Exterior Wall Paint Issues
Now that we’ve addressed some problems found on the inside of your home, let’s step outside and look at some issues there.
As you can imagine, your home takes a beating from the weather and the sun. Here are some common paint problems you may encounter.
This is most noticeable on white trim or beadboard and the sap looks like coffee stains or rings. The biggest culprits are knots and sap bleed can also appear on interior trim. Either way, the remedy is the same for both. Here’s how to get rid of these unsightly blemishes.
- Prime. You’ll need a shellac-based primer; it’s the only type that will effectively seal the tannins and allow your topcoat to cover completely. Depending on your expertise as well as the location of your stains, spray cans are your best choice. If you’re afraid of over spray, then you’ll need a quart and brush it on.
- Several coats. One coat of primer should do the job, but other contractors recommend several coats of primer.
- Topcoat. Once the primer is dry, you’re ready to re-paint the area using top-quality exterior latex paint. If you repaired sap bleed on your interior trim, then use a high-quality interior latex product.
As the name implies, blistering is when tiny bubbles appear under the paint and are most associated with wood substrates.
Blistering is the result of moisture coming up from the wood and getting trapped behind the paint or water penetrating the paint because it was of poor quality. Here’s how to fix blistering:
- Scrape and sand. With a putty knife and sanding square (or electric sander), remove the bubbles. Sand the surface smooth so that the blisters won’t show through the paint.
- Prime. Wait until the wall and the area is completely dry but don’t apply in direct sunlight. A quality exterior latex primer will suffice for this.
- Paint. Again, apply when the area is dry, avoid direct sunlight, and when rain isn’t in the forecast.
This issue is the result of either the paint not adhering properly or moisture issues.
Signs that the peeling is a result of poor adhesion are:
- Peeling paint reveals other paint colors and not wood.
- Areas that peel are small; not big sheets.
Indications that moisture is the culprit of peeling are:
- Peeling paint reveals wood.
- Large sections peel off.
- Usually occurs around gutters and windows.
If you think your problem is adhesion-related, you will need to:
- Scrape off all loose paint.
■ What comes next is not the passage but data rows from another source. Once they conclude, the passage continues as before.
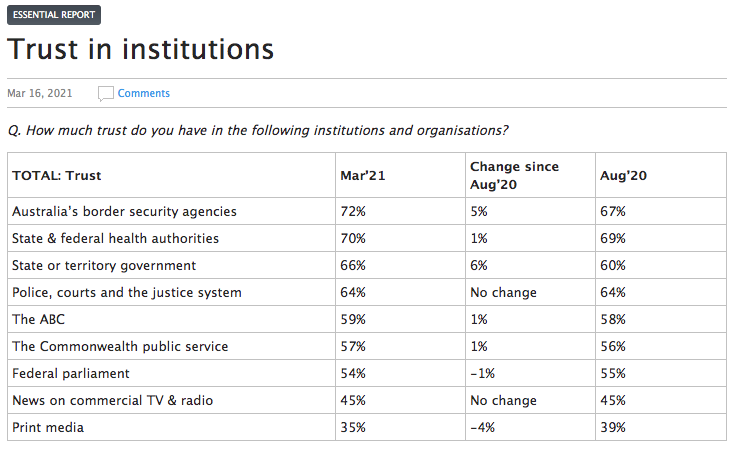Open the Comments link
The width and height of the screenshot is (736, 449).
[x=144, y=94]
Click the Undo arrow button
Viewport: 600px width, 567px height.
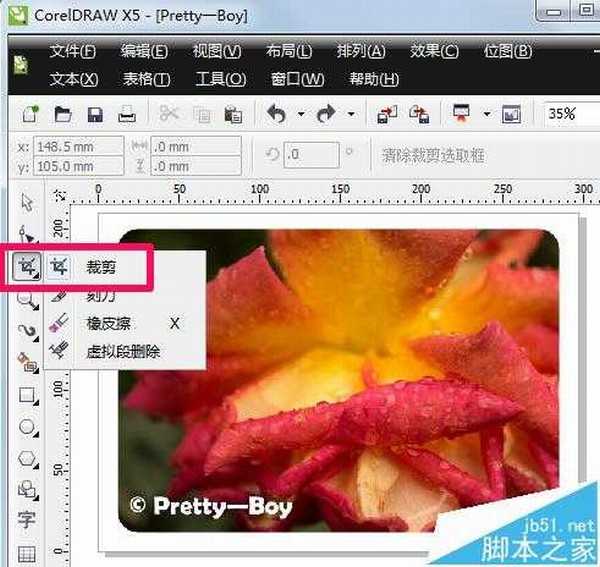click(276, 115)
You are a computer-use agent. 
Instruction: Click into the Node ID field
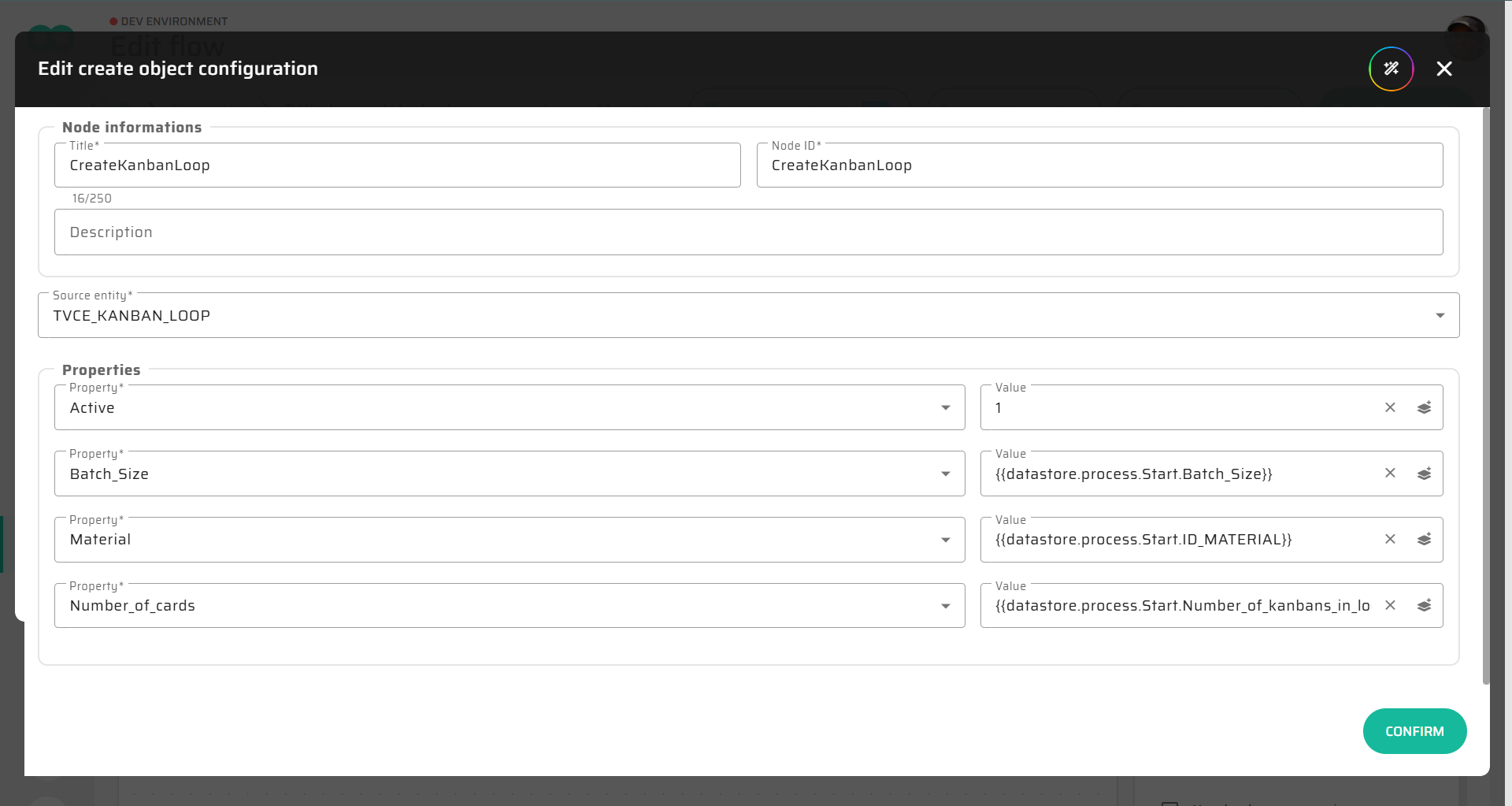point(1099,165)
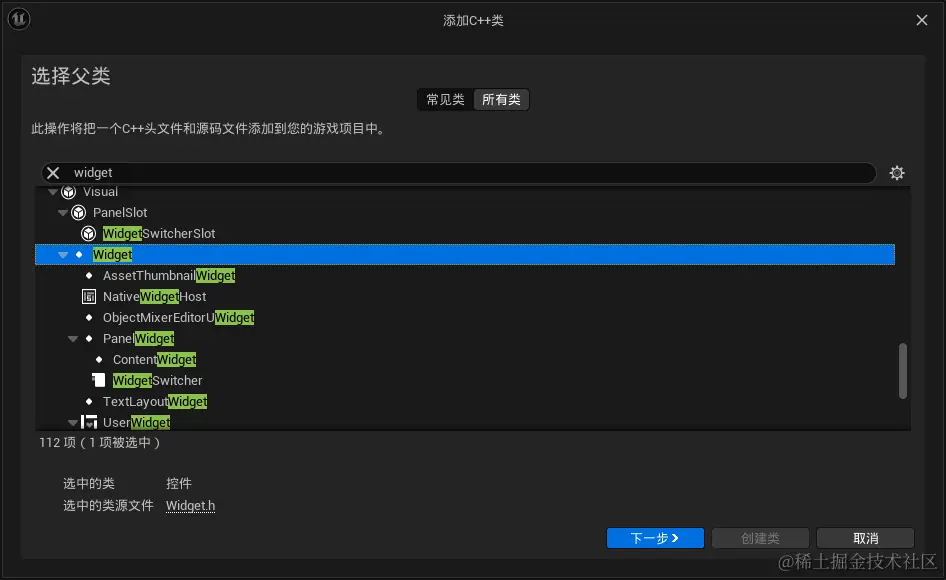Click the 下一步 button
Image resolution: width=946 pixels, height=580 pixels.
point(655,537)
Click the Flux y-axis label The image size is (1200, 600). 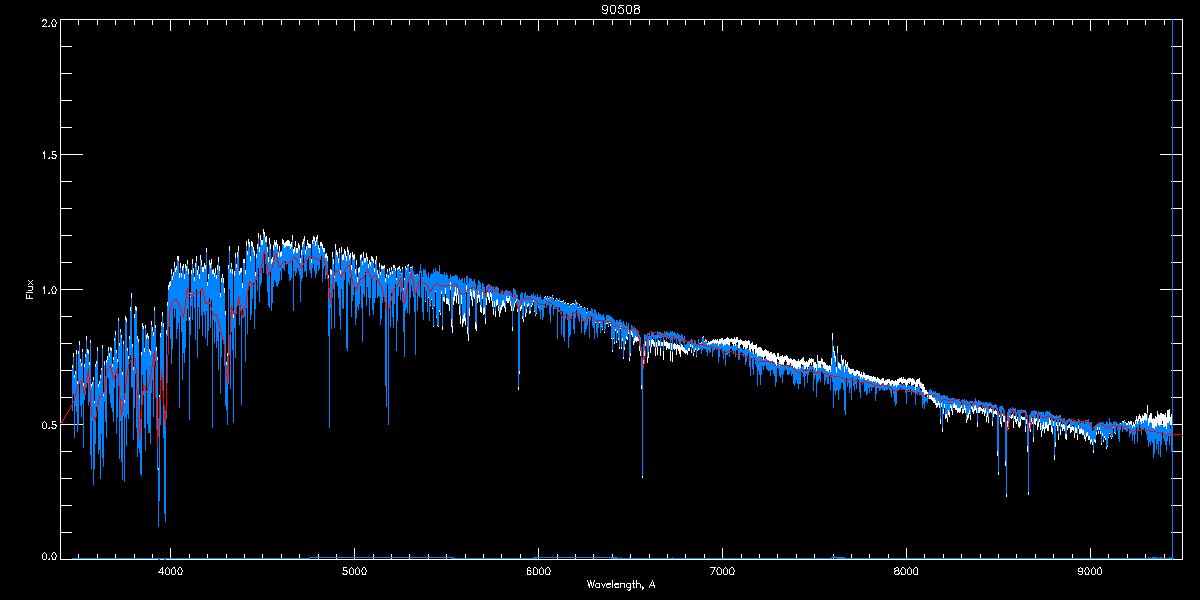[x=30, y=289]
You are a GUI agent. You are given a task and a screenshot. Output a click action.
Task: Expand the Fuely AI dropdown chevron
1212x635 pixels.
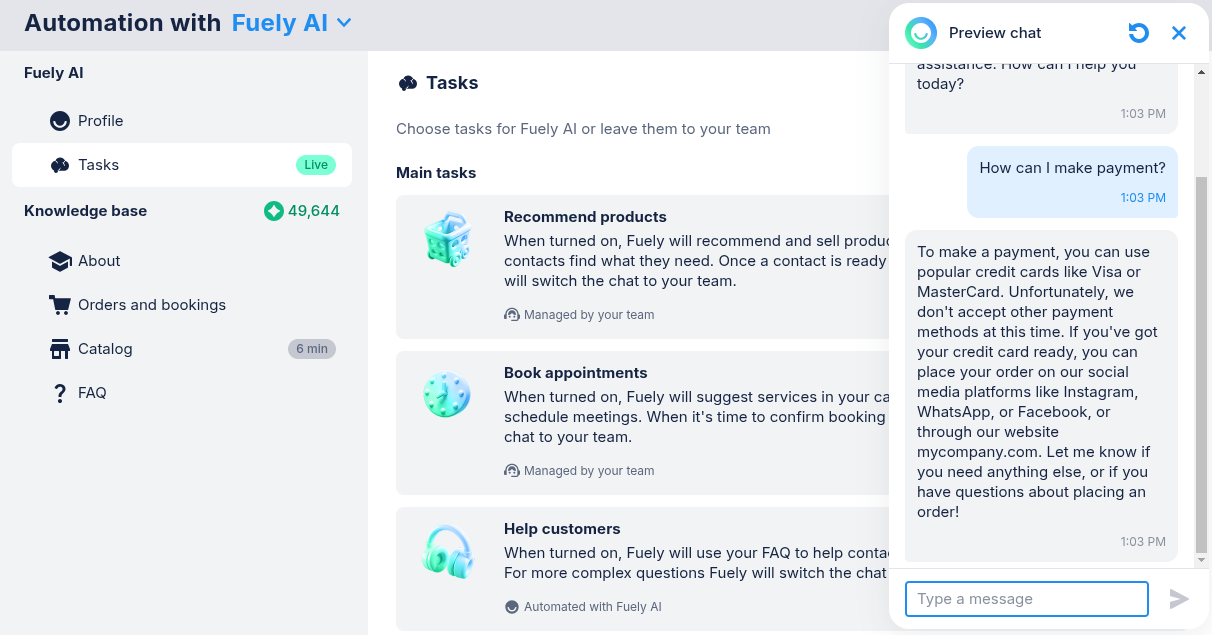tap(344, 23)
When you scrape, continue until the paint no longer peels off. Don’t panic if you’ve created a larger area to repair; it’s best to get all the non-adhering paint off in order to repair this once and not have to deal with it down the road.
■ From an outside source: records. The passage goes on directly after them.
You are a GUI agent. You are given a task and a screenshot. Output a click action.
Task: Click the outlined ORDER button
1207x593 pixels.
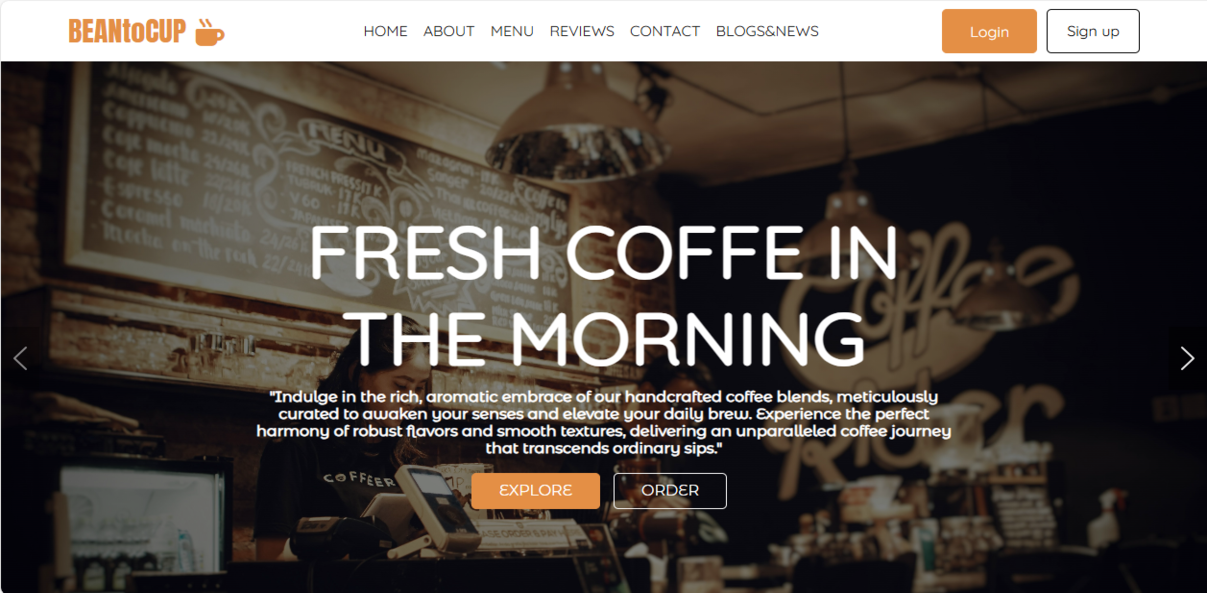click(670, 491)
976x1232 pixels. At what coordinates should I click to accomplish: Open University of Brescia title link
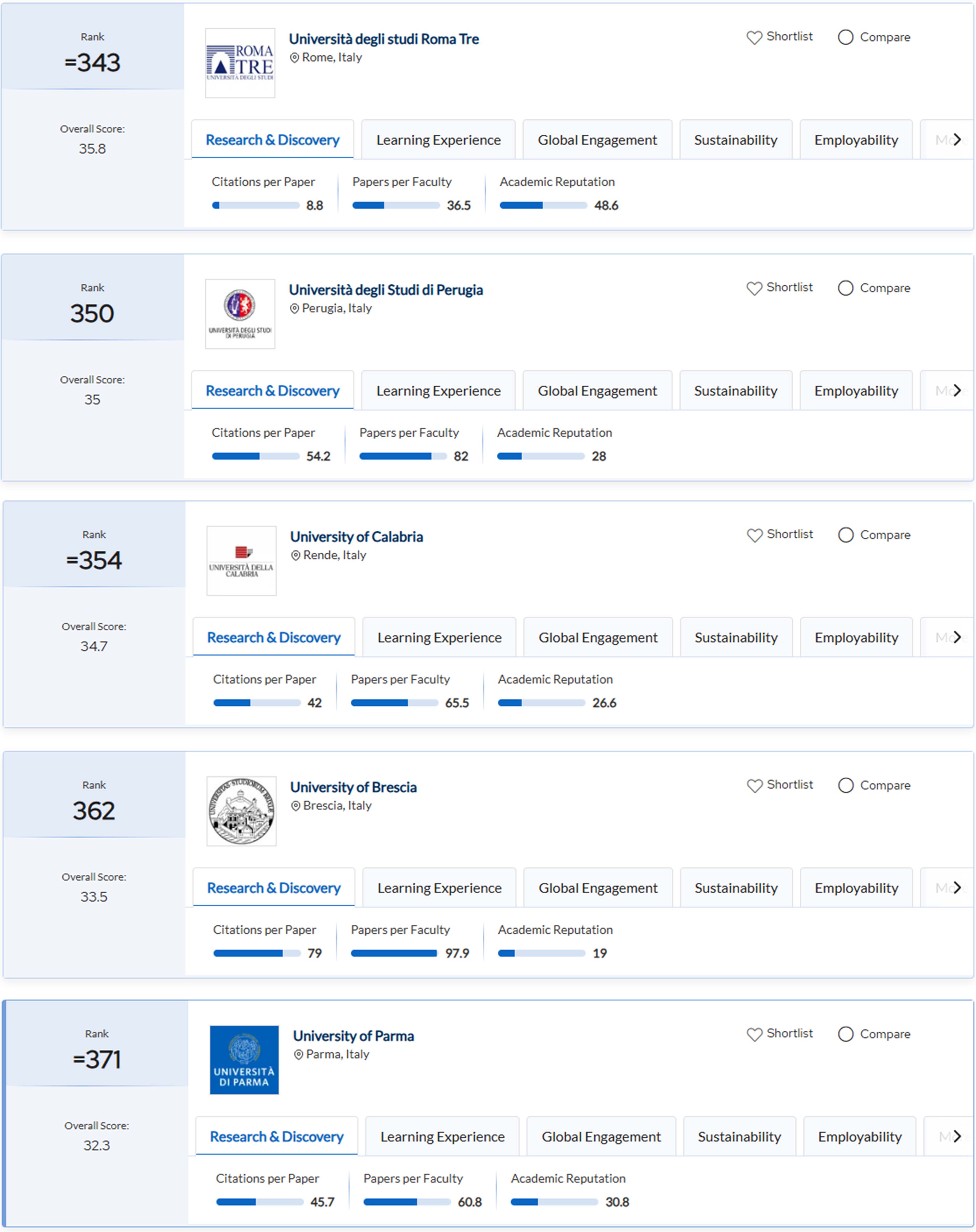(353, 787)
- Sand. Use a sanding square to clean and smooth the surface and the edge where the paint that still adheres begins.
- Prime. A good quality, latex exterior primer will do the job.
- Paint. Apply high-quality exterior paint onto the repaired area.
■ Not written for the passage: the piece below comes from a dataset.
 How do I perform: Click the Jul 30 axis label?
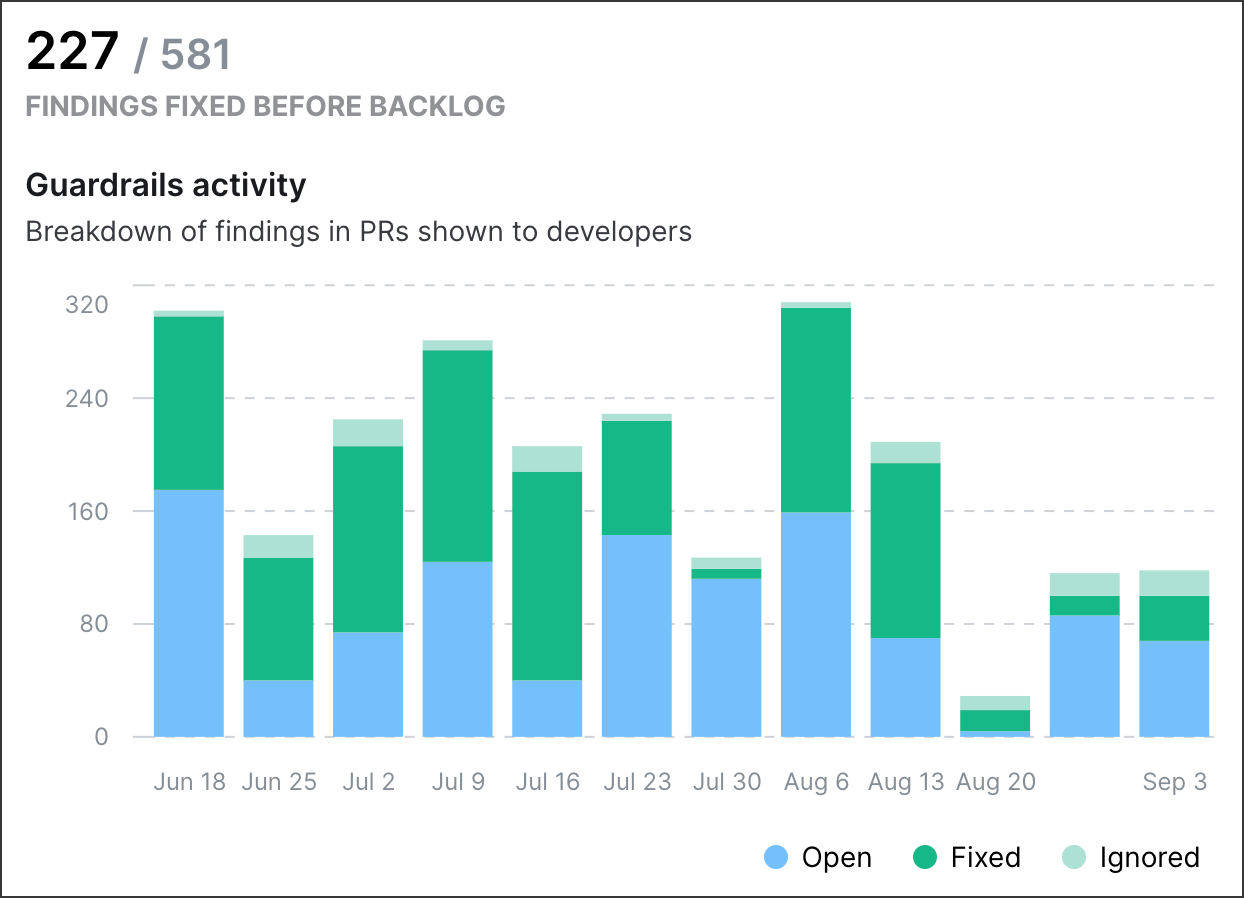click(x=727, y=781)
If you think water is the reason the paint is peeling, follow these steps:
- Find & fix the problem. If the issue is overflowing gutters or leaky gutters, have them repaired and make sure they are draining properly. For other areas of your home, you may need to add an exhaust fan or soffit vents to help with the moisture issue.
- Scrape off loose paint. Again, you may create a bigger problem to repair, but it’s a necessary step in fixing the problem.
- Sand and caulk. Use a sanding square to smooth the paint edges and the exposed wood. You may need to caulk seams or remove aged caulk. Also, make sure the exposed wood is solid and doesn’t have rot or need wood putty or worse, need replacing.
- Prime. Use a high-quality exterior latex primer on the exposed wood.
- Paint. Apply 1-2 coats of top-tier latex exterior paint.
I hope this has given you the confidence to tackle these issues and any others that may arise as a homeowner or contractor.